The White House's better-late-than-never approach to three trade agreements doesn't cut it for trade groups that say American businesses are quickly losing ground to global competitors.
Within months, the Obama administration could complete free trade deals with South Korea, Colombia and Panama. But conservatives argue they are five years overdue and the delays paved the way for the growing economies in China, Brazil, Argentina and Canada to cut their own deals with these nations and leapfrog the United States.
"Time is of the essence," said Chuck Dittrich, vice president of the National Foreign Trade Council. "Once a trade agreement with another country kicks in, then products from that country become cheaper, and even cheap enough that they replace us and American companies lose out."
To make matters worse, even if these trade deals pass and U.S. companies lower their prices, it won't necessarily convince customers in these countries to do business with them because they may choose to stick with the supplier they already found, said Eric Farnsworth, vice president of the Council of the Americas.

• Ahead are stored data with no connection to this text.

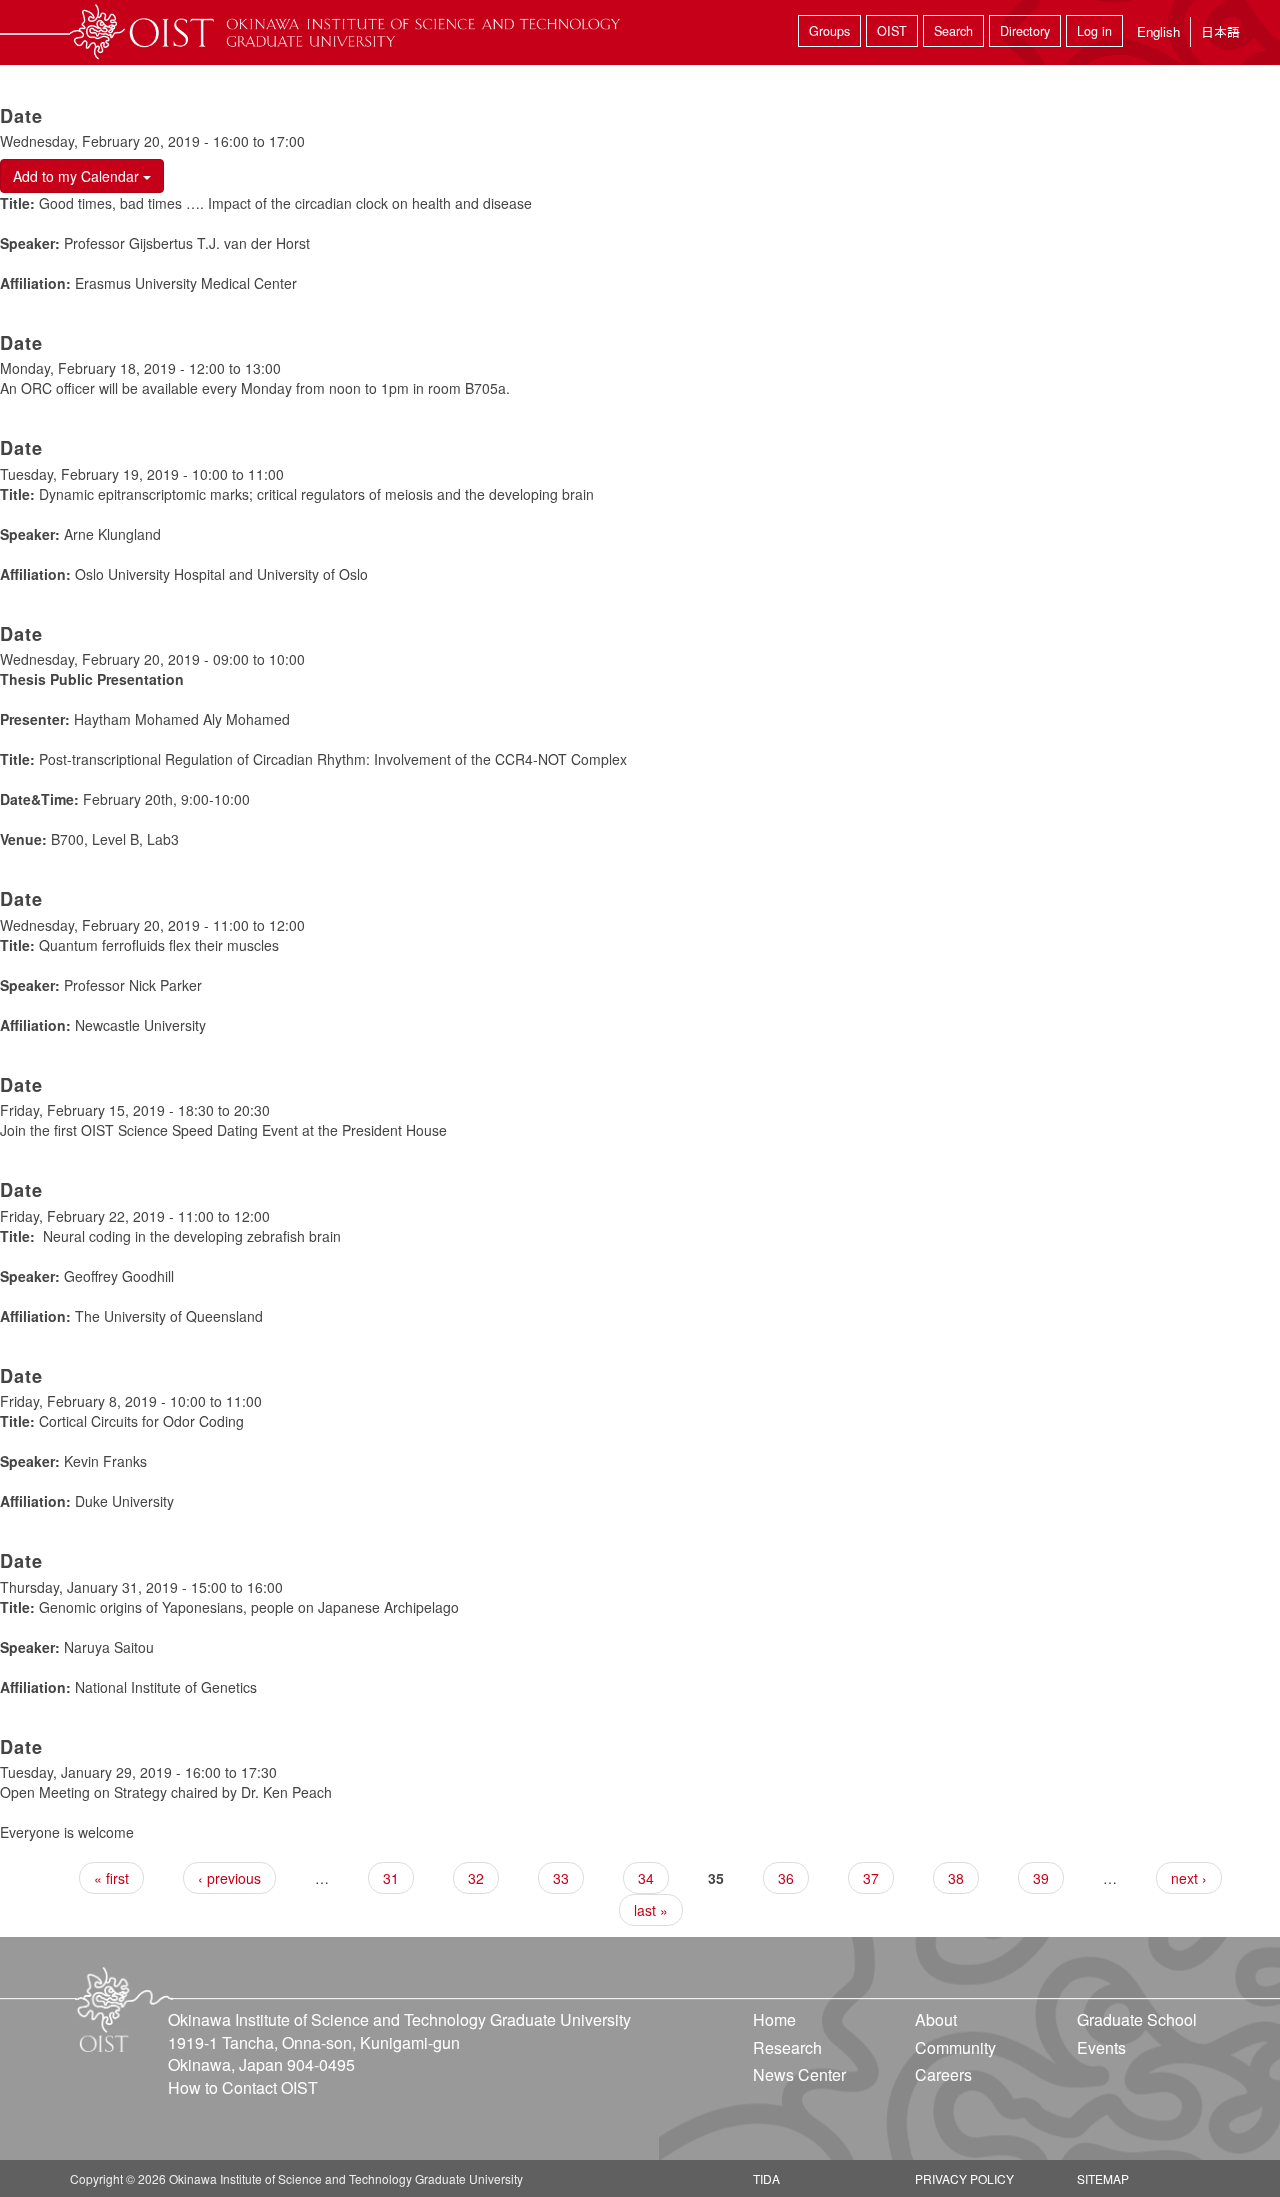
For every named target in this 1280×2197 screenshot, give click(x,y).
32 (476, 1878)
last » (651, 1910)
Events (1101, 2047)
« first (111, 1878)
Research (787, 2047)
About (936, 2019)
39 (1041, 1878)
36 (786, 1878)
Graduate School (1137, 2019)
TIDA (766, 2178)
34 (646, 1878)
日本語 (1220, 31)
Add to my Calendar (78, 176)
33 (561, 1878)
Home (774, 2019)
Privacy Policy (964, 2178)
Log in (1094, 31)
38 (956, 1878)
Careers (943, 2074)
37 (871, 1878)
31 (391, 1878)
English (1158, 31)
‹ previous (229, 1878)
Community (955, 2047)
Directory (1025, 31)
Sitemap (1103, 2178)
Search (953, 31)
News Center (799, 2074)
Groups (829, 31)
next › (1189, 1878)
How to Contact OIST (243, 2087)
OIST (892, 31)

Nevertheless, Mr. Farnsworth said these agreements should help level the playing field.
Under the South Korea agreement, nearly 95 percent of bilateral trade in consumer and industrial products would become duty-free within three years. Most remaining tariffs would be eliminated within 10 years, according to the Office of the United States Trade Representative.
The Colombia deals would meet those standards, but also eliminate tariffs for more than 80 percent of U.S. exports of consumer and industrial goods from the get-go. The Panama deal is similar.
Former President George W. Bush originally negotiated and signed free trade deals with all three countries in 2006 and 2007. The Democrat-controlled House at the time blocked a vote, in large part because of human rights and labor issues, but those concerns appear to have eased.
That sent the bills to the backburner until last year when President Obama picked up the cause. He successfully renegotiated with South Korea, and is doing the same thing with Colombia and Panama. The White House has yet to send any of the bills, which would likely receive bipartisan support in both the House and Senate, to Congress. The new delays continue to irritate trade groups.
In Colombia, more than $3.4 billion in tariffs have been levied against American exporters since the agreement was signed five years ago, according to the Latin America Trade Coalition.
American farmers are handicapped with an average 16.8 percent tariff there, according to the Colombian Government Trade Bureau. During the last three years, these tariffs have been reduced for other countries like Argentina and Brazil. But, in a period of expansion where Colombia has doubled its agricultural imports, the U.S. market share has been cut from 46 percent to 21 percent.
"There's no question we're losing ground," Mr. Farnsworth said. "We have significant market share that's being eroded."
In a March 17 hearing, the U.S. Grains Council offered a glimmer of hope when it told the House Committee on Ways and Means its members might be able to regain lost market share, but only if the measure passed by July 1. Otherwise, they could miss Colombia's January and February ordering season as the deals are being implemented, according to committee spokesman Jim Billimoria.
He said, however, that the market for a share of the build up of the nation's infrastructure wouldn't be so forgiving to U.S. businesses. Right now, Colombia is embarking on massive overhauls for roads, ports, airports, energy fields and industrial plants. But "unlike ag, infrastructure projects have to be won now, or they're lost for decades."
The South Korea agreement also is coming to the forefront as it prepares to start another deal with the European Union on July 1, said Tami Overby, vice president of Asia for the U.S. Chamber of Commerce. Because American businesses "compete head-to-head" with European companies in so many different industries, this could be a "game changer," she added.
"That's why the pressure is on America," she said. "The clock is ticking."
The agreement with Panama will provide a number of opportunities for service companies in the United States, particularly those that cater to the Panama Canal, Mr. Farnsworth said. That could mean ship maintenance, loading and unloading, and fueling.
"Frankly, I think we need to do all of them," Miss Overby said. "While America has taken a time out on trade, the rest of the world has moved forward. We need to get them all done, and we need to get them all done yesterday."